Worker()当中仿照样例里面的内容发送RPC请求，结果分为三类执行对应的Map 、Reduce、 Wait三类任务。

func Worker(mapf func(string, string) []KeyValue,
	reducef func(string, []string) string) {

	// Your worker implementation here.
	for {
		args := MapReduceArgs{MessageType: "request"}
		reply := MapReduceReply{}

		resp := call("Master.MapReduceHandler", &args, &reply)

		if !resp {
			break
		}

		switch reply.Task.TaskType {
		case "Map":
			mapTask(mapf, reply.Task)
		case "Reduce":
			reduceTask(reducef, reply.Task)
		case "Wait":
			waitTask()
		}
	}
}

对于Map的任务，主体部分直接参考mrsequential.go当中的代码，这里只需要从得到的task里面获取输入，并且修改对应的输出内容即可。

func mapTask(mapf func(string, string) []KeyValue, task MapReduceTask) {
	filename := task.MapFile

	file, err := os.Open(filename)
	if err != nil {
		log.Fatalf("cannot open %v", filename)
	}
	content, err := ioutil.ReadAll(file)
	if err != nil {
		log.Fatalf("cannot read %v", filename)
	}
	file.Close()

	kva := mapf(filename, string(content))

	kvaa := make([][]KeyValue, task.NumReduce)
	for _, kv := range kva {
		idx := ihash(kv.Key) % task.NumReduce
		kvaa[idx] = append(kvaa[idx], kv)
	}

	for i := 0; i < task.NumReduce; i++ {
		storeIntermediateFile(kvaa[i], intermediateFilename(task.TaskNum, i))
	}

	defer finishTask(task)
}

The application Map and Reduce functions are loaded at run-time using the Go plugin package, from files whose names end in .so.
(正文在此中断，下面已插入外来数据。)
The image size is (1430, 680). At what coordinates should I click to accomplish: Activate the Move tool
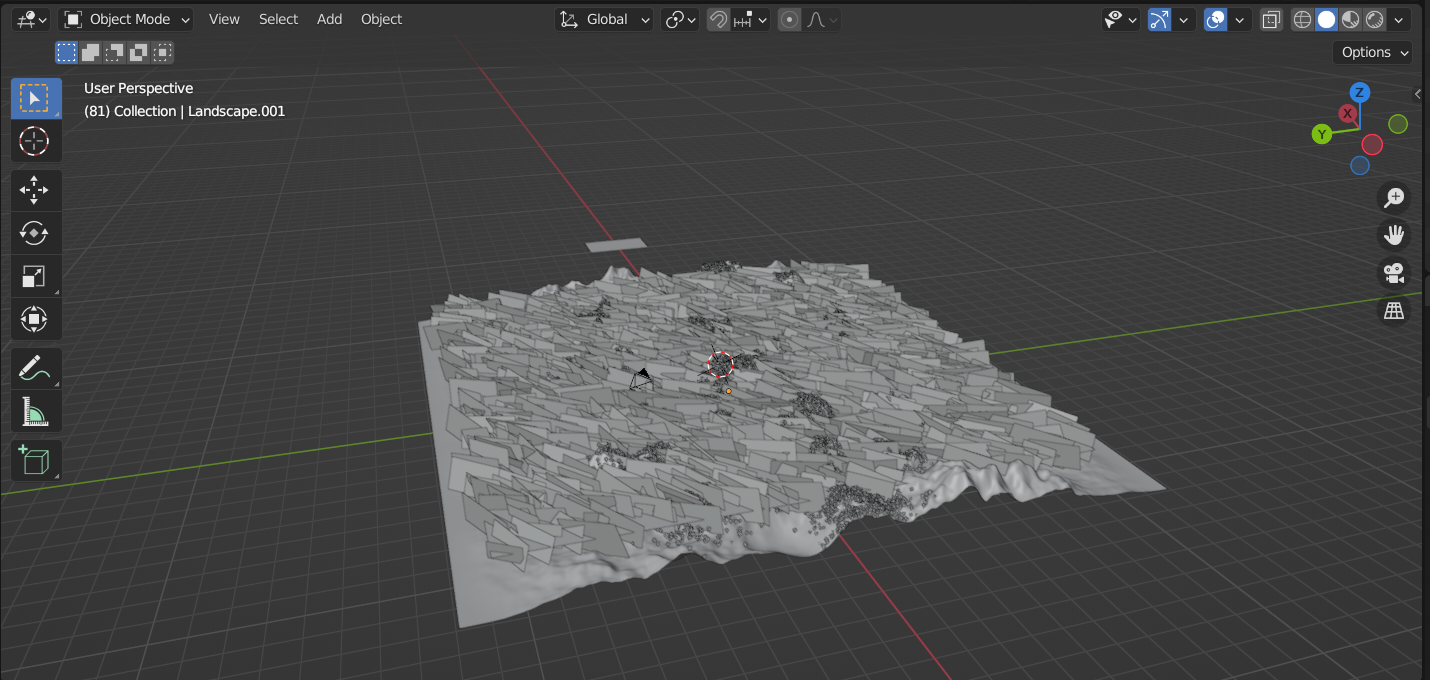pos(35,189)
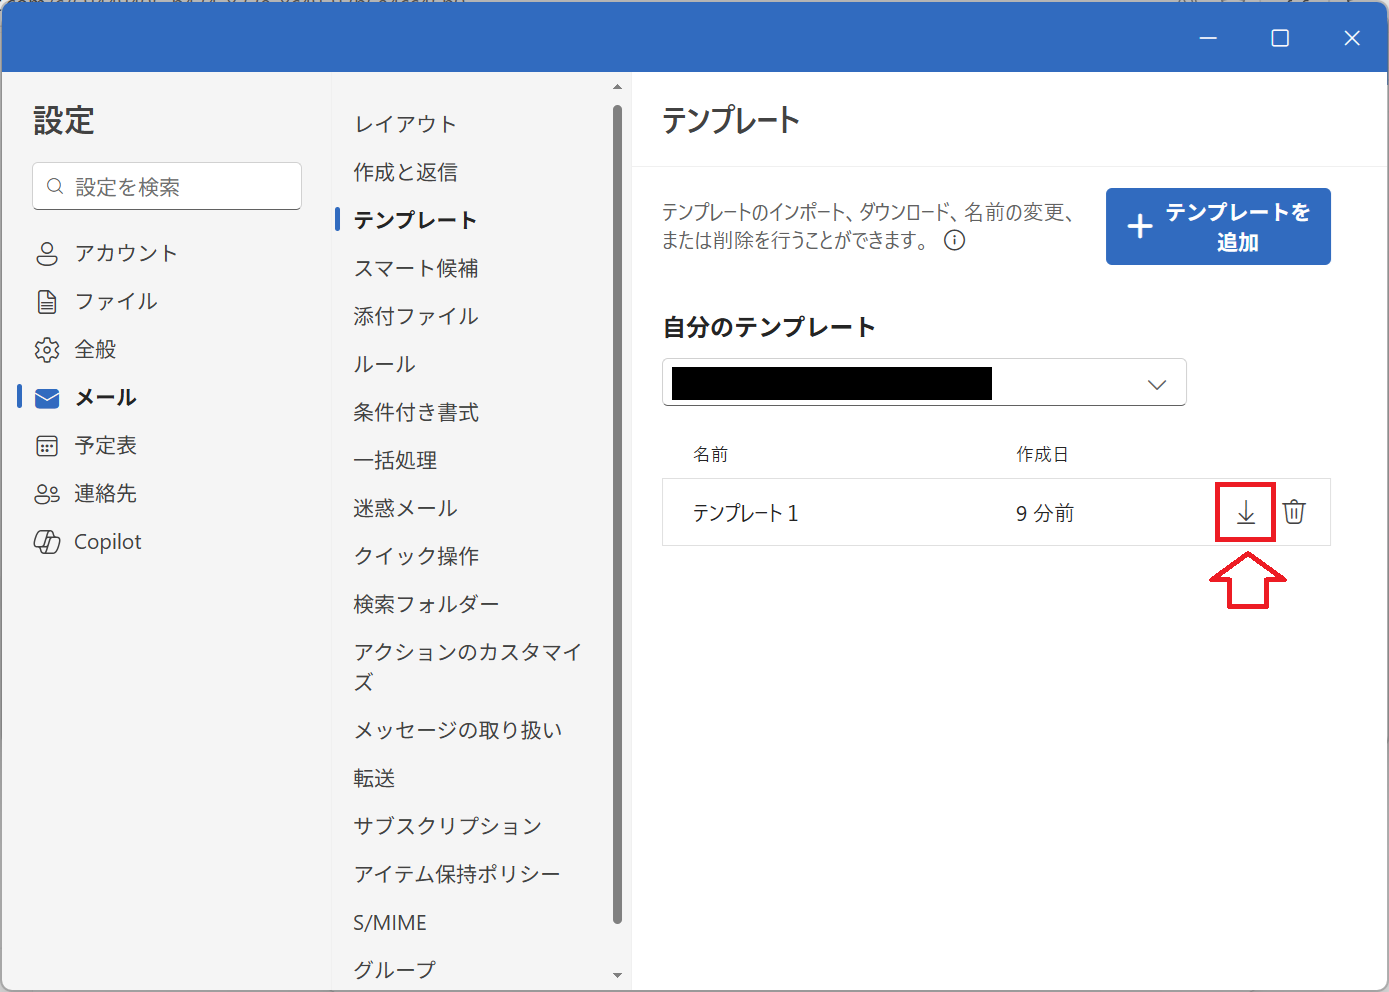1389x992 pixels.
Task: Select the 連絡先 contacts icon
Action: (47, 493)
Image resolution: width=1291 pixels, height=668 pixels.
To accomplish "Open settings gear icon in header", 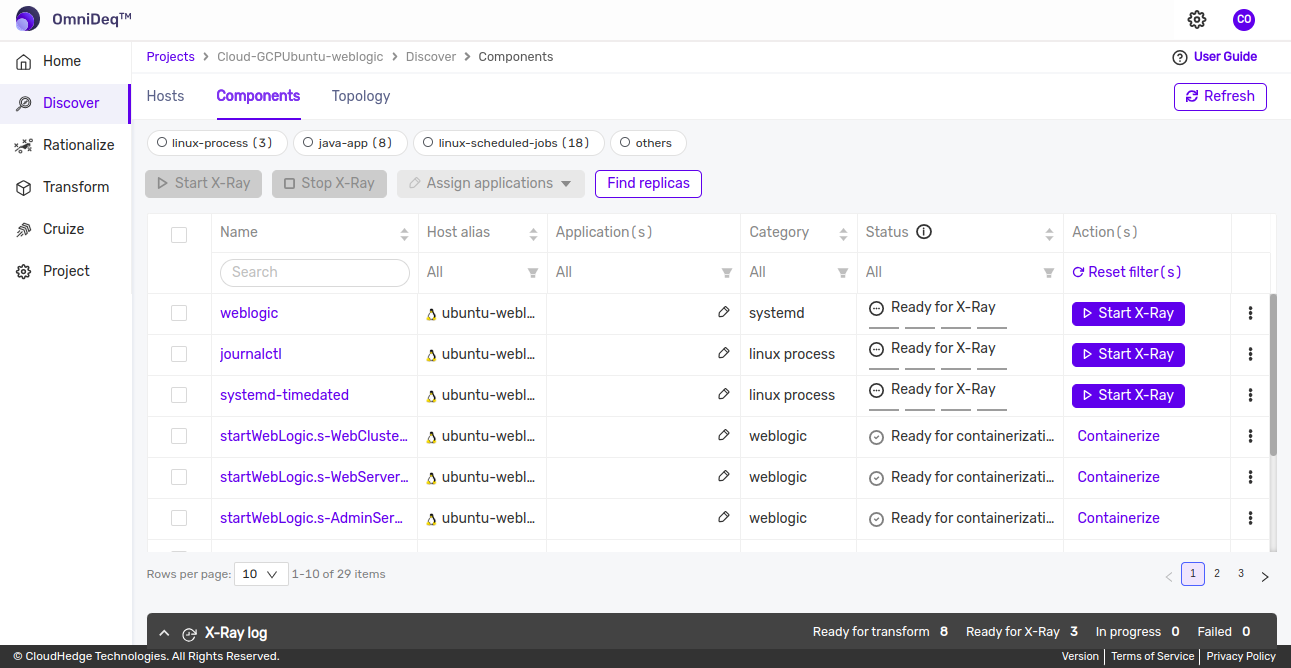I will 1197,19.
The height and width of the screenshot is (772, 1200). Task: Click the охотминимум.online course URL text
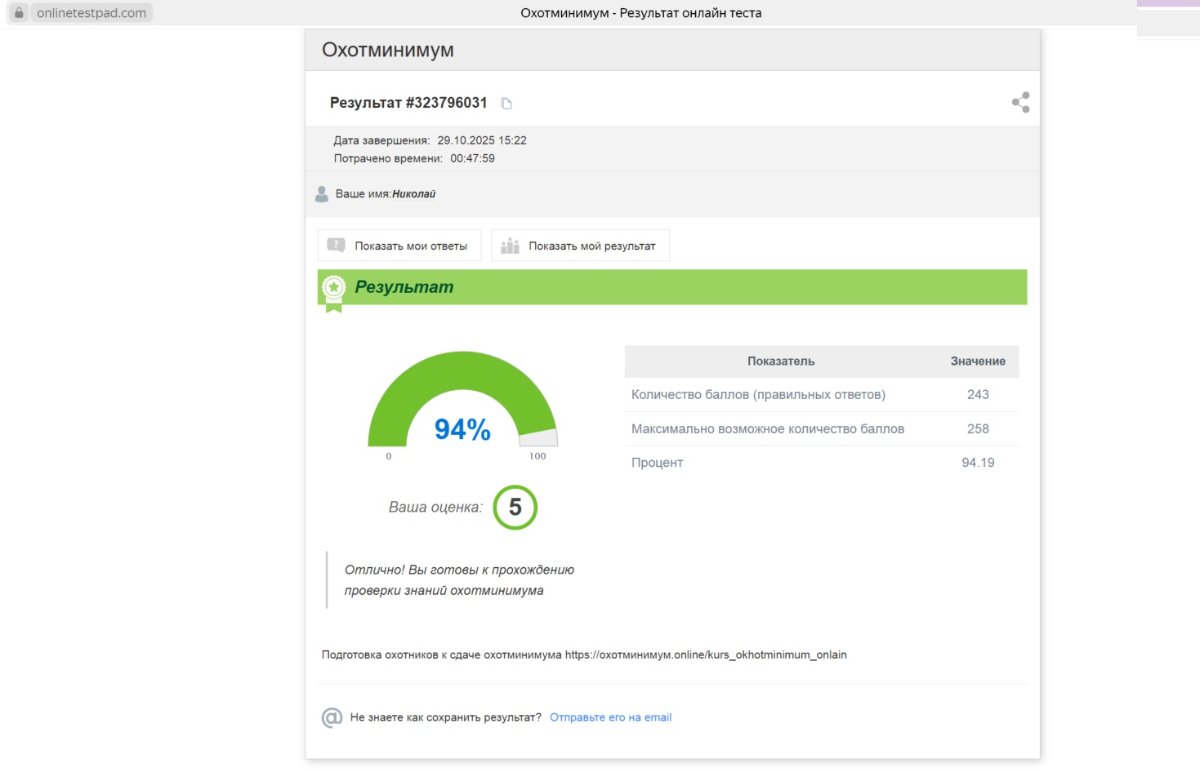coord(705,655)
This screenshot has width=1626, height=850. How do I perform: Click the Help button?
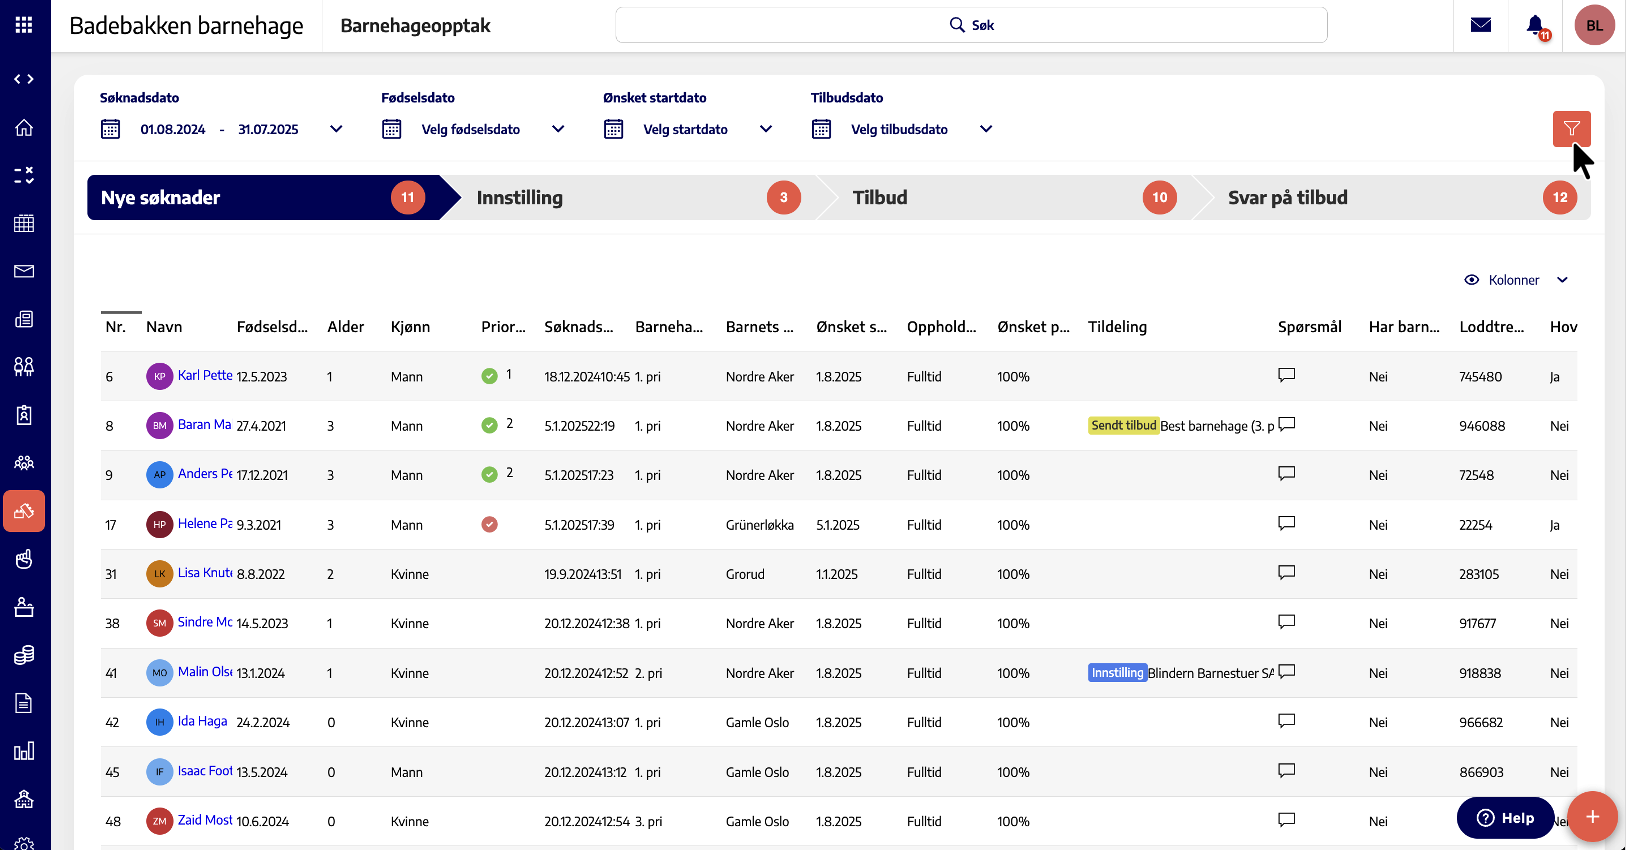coord(1505,818)
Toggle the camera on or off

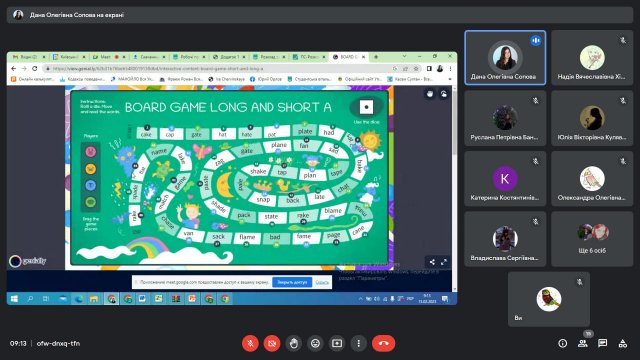(x=272, y=343)
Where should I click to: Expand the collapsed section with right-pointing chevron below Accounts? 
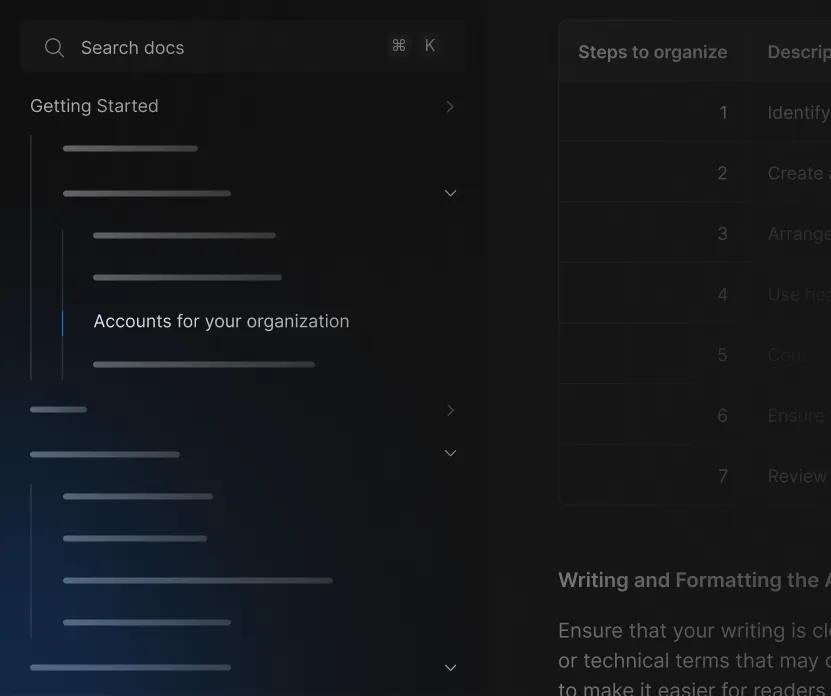click(450, 410)
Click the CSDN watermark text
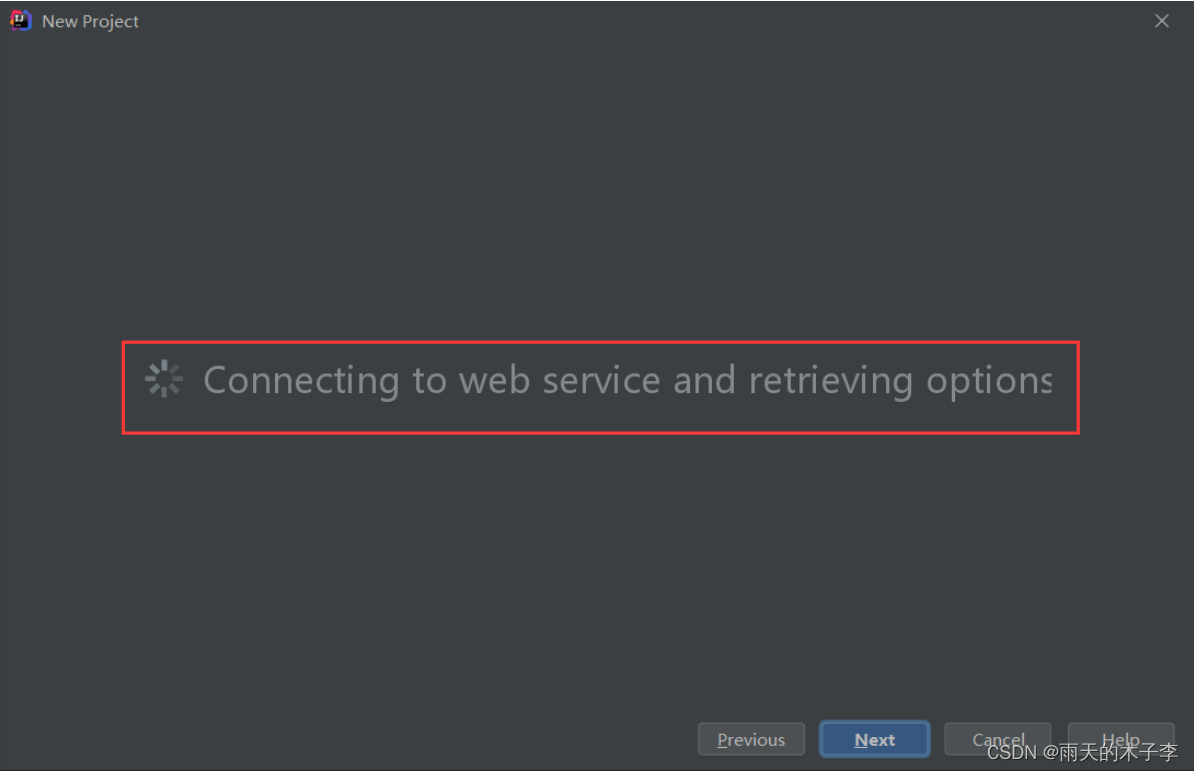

这边的话是通过.so文件来直接获取用于Map和Reduce过程的具体函数，包括最终进行test的脚本文件也是通过加载不同的.so来实现不同的测试效果，例如对crash情况的模拟。以下是worker.go中的对应的内容，直接通过已有的loadPlugin()进行加载就可以了。

func main() {
	if len(os.Args) != 2 {
		fmt.Fprintf(os.Stderr, "Usage: mrworker xxx.so\n")
		os.Exit(1)
	}

	mapf, reducef := loadPlugin(os.Args[1])

	mr.Worker(mapf, reducef)
}

If you change anything in the mr/ directory, you will probably have to re-build any MapReduce plugins you use, with something like go build -buildmode=plugin ../mrapps/wc.go

**这里每次都要重新build！**不然直接会出错，一开始没有注意到检查了挺久。

This lab relies on the workers sharing a file system. That’s straightforward when all workers run on the same machine, but would require a global filesystem like GFS if the workers ran on different machines.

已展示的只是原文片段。